-- Selected excerpt --
....
From 98319b178c0d9dae832cd168ccce2b14c76795b7 Mon Sep 17 00:00:00 2001
From: rjzamora <rzamora217@gmail.com>
Date: Tue, 21 May 2024 07:12:20 -0700
Subject: [PATCH] add temporary workaround to support sorting by categorical
 columns

---
 .../dask_cudf/dask_cudf/expr/_collection.py   | 19 --------------
 python/dask_cudf/dask_cudf/expr/_expr.py      | 25 +++++++++++++++++++
 python/dask_cudf/dask_cudf/tests/test_sort.py | 23 ++---------------
 3 files changed, 27 insertions(+), 40 deletions(-)

diff --git a/python/dask_cudf/dask_cudf/expr/_collection.py b/python/dask_cudf/dask_cudf/expr/_collection.py
index 926b7cfaf0e..d50dfb24256 100644
--- a/python/dask_cudf/dask_cudf/expr/_collection.py
+++ b/python/dask_cudf/dask_cudf/expr/_collection.py
@@ -15,7 +15,6 @@
 
 from dask import config
 from dask.dataframe.core import is_dataframe_like
-from dask.dataframe.dispatch import is_categorical_dtype
 
 import cudf
 
@@ -82,24 +81,6 @@ def from_dict(cls, *args, **kwargs):
         with config.set({"dataframe.backend": "cudf"}):
             return DXDataFrame.from_dict(*args, **kwargs)
 
-    def sort_values(
-        self,
-        by,
-        **kwargs,
-    ):
-        # Raise if the first column is categorical, otherwise the
-        # upstream divisions logic may produce errors
-        # (See: https://github.com/rapidsai/cudf/issues/11795)
-        check_by = by[0] if isinstance(by, list) else by
-        if is_categorical_dtype(self.dtypes.get(check_by, None)):
-            raise NotImplementedError(
-                "Dask-cudf does not support sorting on categorical "
-                "columns when query-planning is enabled. Please use "
-                "the legacy API for now."
-                f"\n{_LEGACY_WORKAROUND}",
-            )
-        return super().sort_values(by, **kwargs)
-
     def groupby(
         self,
         by,
diff --git a/python/dask_cudf/dask_cudf/expr/_expr.py b/python/dask_cudf/dask_cudf/expr/_expr.py
index ff037b9520c..8fccaccb695 100644
--- a/python/dask_cudf/dask_cudf/expr/_expr.py
+++ b/python/dask_cudf/dask_cudf/expr/_expr.py
@@ -1,11 +1,14 @@
 # Copyright (c) 2024, NVIDIA CORPORATION.
....
-- Data excerpt --
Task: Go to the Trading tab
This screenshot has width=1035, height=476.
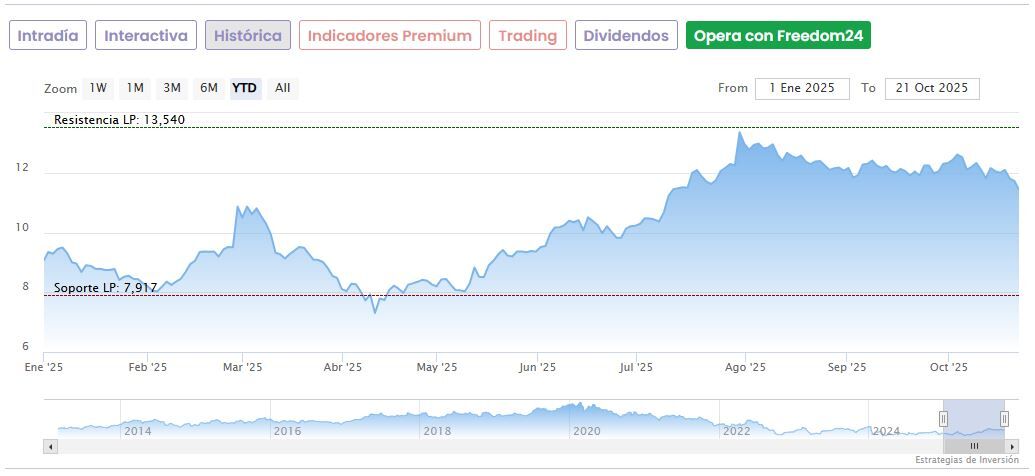Action: coord(527,36)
....
-- Stated exercise --
Translate this sentence from the error message in the patch into Spanish: "Dask-cudf does not support sorting on categorical columns when query-planning is enabled."

-- Answer to the task --
Dask-cudf no admite la ordenación por columnas categóricas cuando la planificación de consultas está habilitada.